A-t-on oublié que c’est parce que sa venue à Québec en 1964 a provoqué une manifestation spontanée réprimée à coups de matraque que Sa Majesté a par la suite limité ses incursions en sol québécois au strict nécessaire — l’Exposition universelle de 1967, les Jeux olympiques de 1976 et une dernière visite en 1987?

Je me souviens indeed.

On l’a dit, rompre avec la monarchie serait très compliqué. Contrairement à la Barbade, qui a pu procéder l’an dernier par une simple loi, le Canada aurait besoin de l’aval de la Chambre des communes, du Sénat et de l’Assemblée législative des 10 provinces canadiennes. Il se trouve même des spécialistes pour avancer qu’il faudrait probablement aussi l’accord des nations autochtones puisque leurs traités ont été signés avec la Couronne. Autant dire mission impossible.

Cet obstacle constitutionnel ne devrait pas nous empêcher de faire au moins un peu de ménage. On pourrait cesser de frapper l’avers de nos pièces de monnaie à l’effigie des monarques. On pourrait se débarrasser du portrait d’Élisabeth II sur nos billets de 20$ et ne pas le remplacer par celui du nouveau roi Charles III. Le billet de 20$, parce que c’est celui que crachent les guichets automatiques, est la dénomination la plus commune au Canada: il en circule environ un milliard de copies. N’y a-t-il personne dans les greniers de notre histoire qui mériterait davantage l’honneur de s’introduire ainsi chaque jour dans nos poches et dans nos vies?

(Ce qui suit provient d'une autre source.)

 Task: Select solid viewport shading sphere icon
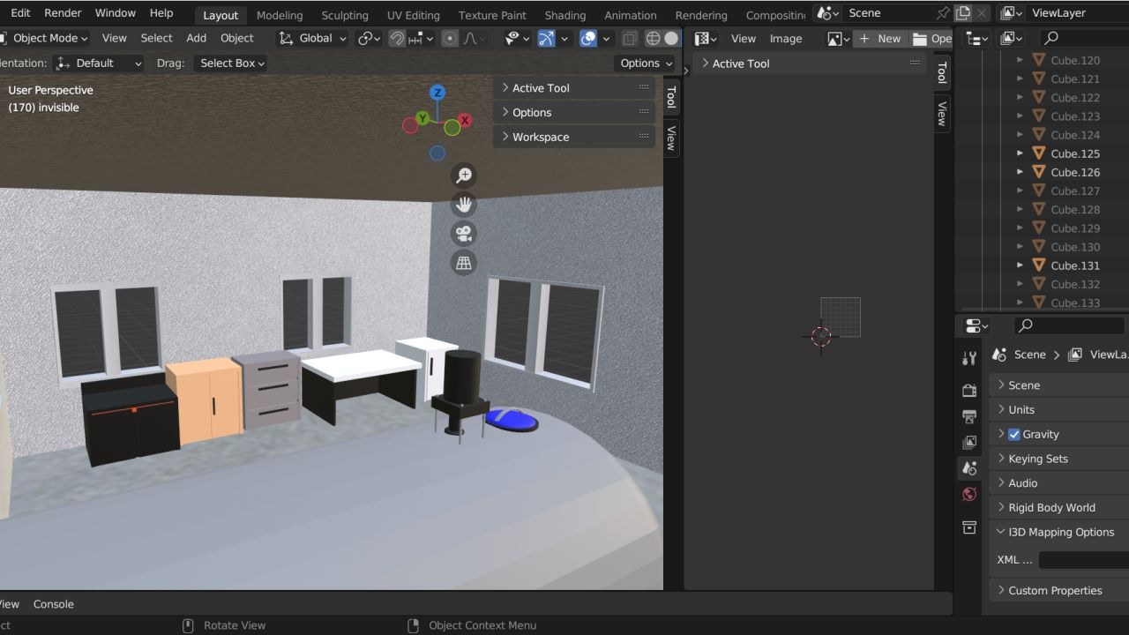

La Monnaie royale canadienne et la Banque du Canada indiquent toutes deux qu’il revient au gouvernement élu de décider si, et quand, on repense le design de notre argent. Au gouvernement, on indique que par respect pour le deuil, on ne fera aucune annonce dans l’immédiat. Souhaitons que lorsque la poussière royale sera retombée, les libéraux auront le courage d’au moins dépoussiérer cela.